— Begin QUOTED PASSAGE —
If the first option, then you have to put the whole hierarchy in the DMZ, so that it looks like this: http://technet.microsoft.com/en-us/library/bb632624.aspx. This might be suitable if you only need to manage Internet-only clients (they never connect to the intranet and do not need the full Configuration Manager feature set). However, most customers want to manage clients when they move between the intranet and Internet, and want the ability to manage all their clients from a single point (the central site in the hierarchy). If you need a refresher on which features are not supported for Internet-only clients, see Overview of Internet-Based Client Management.
If the second option, or if you can convince your security team that the business benefits of this design outweigh the security risks, then you can split your Internet-based site between the DMZ and intranet, using the configuration in this diagram: http://technet.microsoft.com/en-us/library/bb694250.aspx.
There are 9 supported designs for Internet-based client management, and after you have determined whether you need to support both Internet and intranet clients, it then comes down to weighing pros and cons. The bad news is that there is no single solution that will suit everybody because higher security comes at the cost of more configuration and possibly more servers. The good news is that you have design options to give you room to negotiate. You need to sit down with your security folks and work out the best business solution after weighing the pros and cons – or get a consultant in to help with this. You can use the topic Determine Server Placement for Internet-Based Client Management to help with the choices and perhaps print out the diagrams so that the network connections for each are clearly identified.
— End QUOTED PASSAGE —
— Begin MATERIAL —
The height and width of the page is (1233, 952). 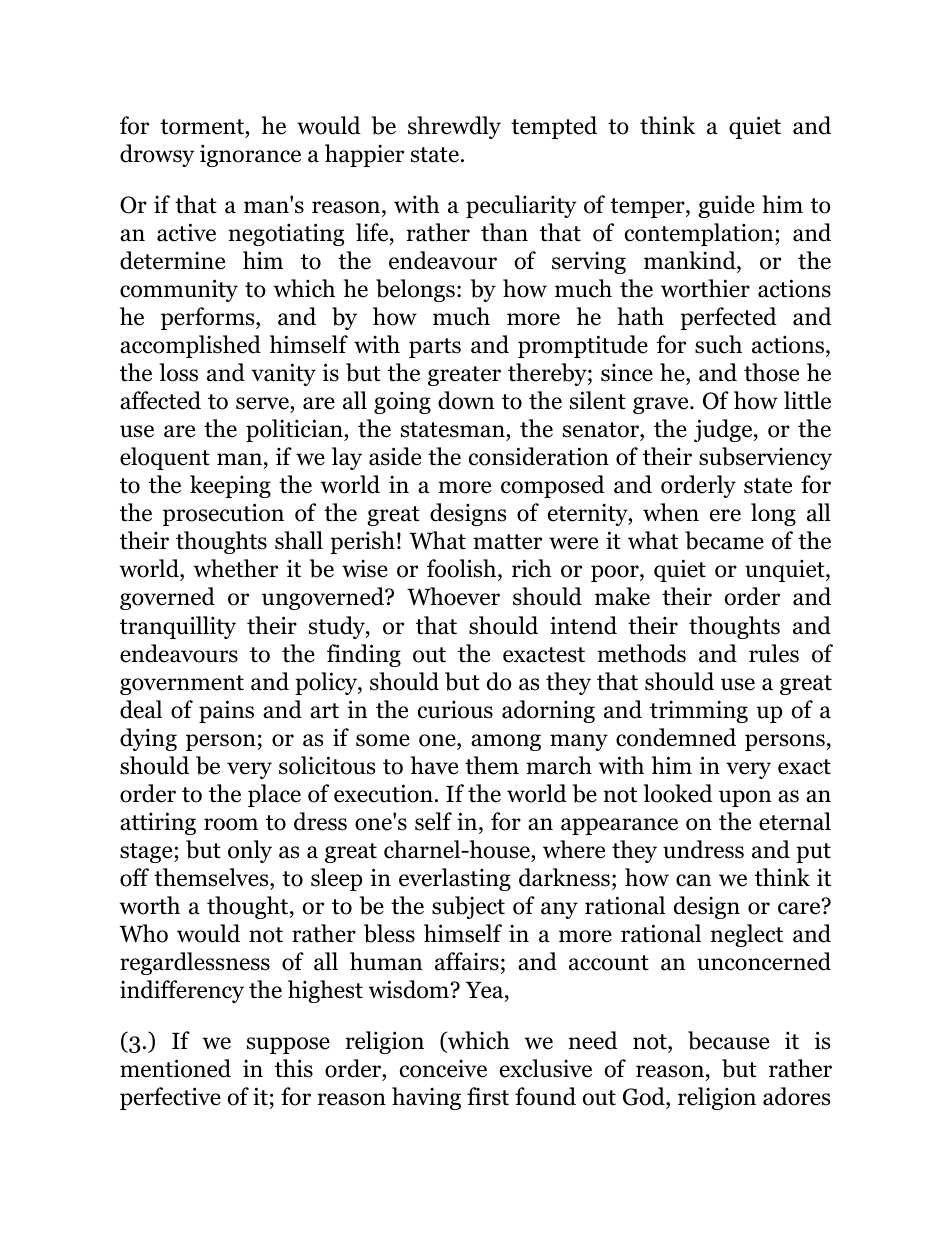 What do you see at coordinates (728, 1040) in the page?
I see `because` at bounding box center [728, 1040].
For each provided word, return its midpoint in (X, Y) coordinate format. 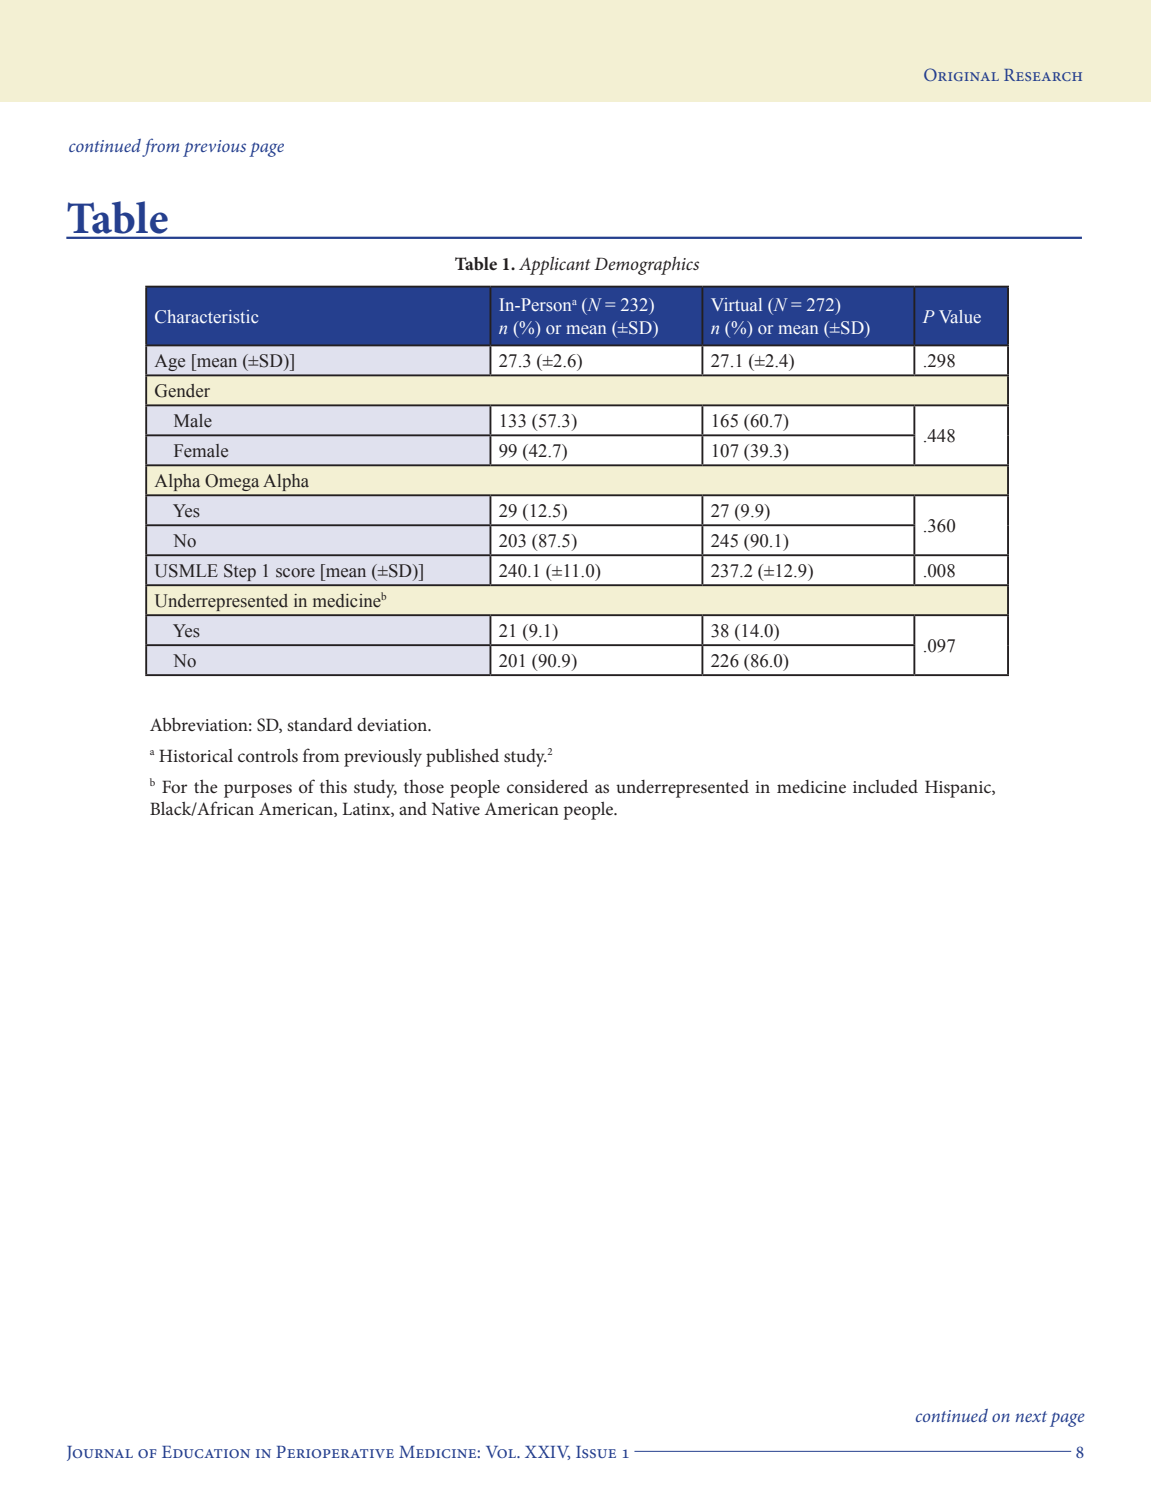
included (885, 786)
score (295, 573)
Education (206, 1452)
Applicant (555, 265)
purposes (258, 791)
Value (960, 317)
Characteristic (206, 317)
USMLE (186, 571)
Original (961, 74)
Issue (596, 1452)
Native (456, 808)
— End MATERIAL —
#### [TASKS TO PERFORM]
A - In the text about Internet-based client management, how many supported designs are there?
B - Keep writing the text about Internet-based client management from the point where it stops.
The entries are separate material and have no connection to the text about Internet-based client management.

#### [SET OF ANSWERS]
A - There are 9 supported designs.

B -
Certificate configuration for Internet-based sites on the intranet that only manage mobile device clients
Configuration Manager mobile device clients, unlike Configuration Manager client computers, cannot support the configuration “Internet or intranet management”. That is, they don’t behave as intranet clients when they are on the intranet and automatically behave as Internet-based clients when they are on the Internet. If you want to manage mobile device clients over the Internet, then even when they connect to the intranet they behave as if on the Internet and communicate with the Internet-based management point (configured for device management) and Internet-based distribution points.
Because the Internet-based site systems only support connections for Internet clients, they need a certificate that specifies the Internet FQDN – even though the servers are in the intranet. We’ve had reports that this is tripping up some customers who expect the FQDN in the Subject name to be the intranet FQDN because the site system is in the intranet. However, the FQDN to use isn’t dependent on the server location, but on the type of client connection that the site system is configured to use.
The option “Specify or modify a DNS suffix for site assignment” has nothing to do with site assignment
OK, strictly speaking this isn’t a native mode or Internet-based option – this option is mode independent. But I’ve had at least one person assume that the reference to DNS was linked to Internet-based client management, and that they needed to specify this for assigning a client to an Internet-based site. And I know lots of customers who have been confused by this option, so adding this to my native mode & IBCM list gives me an opportunity to get this off my chest: This option does not do what it says on the tin.
This option is used only with DNS publishing for the default management point. Clients find their default management point after site assignment, which is why this option is unrelated to site assignment (so if your client fails to assign correctly, don’t waste time trying different values for this option).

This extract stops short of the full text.